The Easiest Way to Clean Your Washing Machine

The Easiest Way to Clean Your Washing Machine

Your washing machine cleans your clothes, therefore you should clean your washing machine. It’s a simple concept, but not one we think about too often. The washing machine doesn’t always strike me as a clean-able object or even one that needs to be spruced up, but in reality, it does get pretty grimy after pulling the dirt off all our clothes and towels. Sometimes the washing machine even stinks, which is a good enough reason to tackle it. Here’s the easiest way to get it done.

Why clean a washing machine?

The reasons for cleaning your washing machine extend beyond aesthetics and smells: Soap residue and chemicals from your detergent, plus whatever is on your garments, can create a nasty film inside. Not only can this clog up your mechanisms, making the whole thing run less effectively, but it can trap bacteria, too.

Clean your washing machine with baking soda and vinegar

You don’t need anything fancy—just vinegar and baking soda, though the methods you use to disperse these vary depending on what sort of tutorial you’re watching. In the past, I’ve just dumped about a cup of vinegar straight into the drum and run a hot, empty load. That’s always worked well for me in terms of de-stinking, but you can also kick it up a notch. More recently, I sprinkled baking soda into the drum and put a cup of vinegar directly into the detergent tray.

Adding baking soda and vinegar to the washing machine.
Photo: Lindsey Ellefson

I’ve read that you can put the baking soda in the softener tray, but I don’t like the idea of something grainy that isn’t designed to be inside a washing machine going through all the components like that. Adding it to the drum felt safer to me and there was no ill effect when I finished my cleaning cycle, which was just a plain, empty cycle on the hot setting.

The washer-cleaning results

Nice and clean!
Photo: Lindsey Ellefson

The vinegar-in-tray, baking-soda-in-drum technique worked well and left the interior of the machine shiny where before it hadn’t necessarily been visibly dirty, but you could certainly tell it had been used.

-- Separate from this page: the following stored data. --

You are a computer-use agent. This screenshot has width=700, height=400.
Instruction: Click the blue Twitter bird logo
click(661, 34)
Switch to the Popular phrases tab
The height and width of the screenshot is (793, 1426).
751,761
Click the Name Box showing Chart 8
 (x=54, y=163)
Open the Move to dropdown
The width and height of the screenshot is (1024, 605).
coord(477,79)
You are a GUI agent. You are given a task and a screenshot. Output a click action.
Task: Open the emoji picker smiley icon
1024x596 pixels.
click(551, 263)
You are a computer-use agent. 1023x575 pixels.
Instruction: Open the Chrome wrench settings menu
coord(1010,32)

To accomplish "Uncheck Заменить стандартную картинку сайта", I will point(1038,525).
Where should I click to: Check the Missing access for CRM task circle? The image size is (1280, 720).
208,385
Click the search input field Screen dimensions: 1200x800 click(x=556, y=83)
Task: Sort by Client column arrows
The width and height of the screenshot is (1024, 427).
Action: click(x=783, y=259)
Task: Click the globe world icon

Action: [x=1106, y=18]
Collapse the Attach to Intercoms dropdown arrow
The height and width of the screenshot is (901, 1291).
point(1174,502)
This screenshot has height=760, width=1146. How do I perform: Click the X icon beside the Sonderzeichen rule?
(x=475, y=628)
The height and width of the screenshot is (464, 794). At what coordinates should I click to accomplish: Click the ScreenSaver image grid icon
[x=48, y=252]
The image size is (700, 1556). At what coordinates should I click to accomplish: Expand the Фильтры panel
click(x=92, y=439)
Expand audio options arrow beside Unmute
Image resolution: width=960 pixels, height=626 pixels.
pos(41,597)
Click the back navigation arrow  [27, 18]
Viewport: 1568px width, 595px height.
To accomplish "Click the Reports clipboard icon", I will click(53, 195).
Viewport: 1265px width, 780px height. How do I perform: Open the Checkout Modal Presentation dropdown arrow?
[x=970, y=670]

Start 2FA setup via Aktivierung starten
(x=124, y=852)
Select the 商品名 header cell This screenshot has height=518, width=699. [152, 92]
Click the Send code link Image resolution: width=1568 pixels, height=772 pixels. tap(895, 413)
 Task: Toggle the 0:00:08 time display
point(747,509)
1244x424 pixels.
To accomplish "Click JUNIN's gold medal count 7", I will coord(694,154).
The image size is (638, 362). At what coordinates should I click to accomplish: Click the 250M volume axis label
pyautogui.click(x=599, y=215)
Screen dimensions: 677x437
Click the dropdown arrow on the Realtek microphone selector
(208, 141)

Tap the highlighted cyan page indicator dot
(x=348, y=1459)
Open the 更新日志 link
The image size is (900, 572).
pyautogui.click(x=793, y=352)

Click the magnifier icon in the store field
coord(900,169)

Smells were zapped away, too, which was my primary goal this time. For that to happen, though, it’s worth leaving your machine open to air out and dry fully after a cleaning cycle (and, in my opinion, after a regular load of laundry, too). Don’t forget to air the beast out, lest you spoil your cleaning efforts.

This is just a simple way to clean out the inside of the machine, but don’t forget that periodically, you have to go deeper inside to find your washing machine’s filter, and clean that, too. That’s trickier and requires you to find your owner’s manual. Be prepared for it to be full of nasty old water, lint, and other general grossness. You’ll clean it with mild soap and water and should do it quarterly, with the old vinegar-and-baking soda trick sprinkled a few times in-between.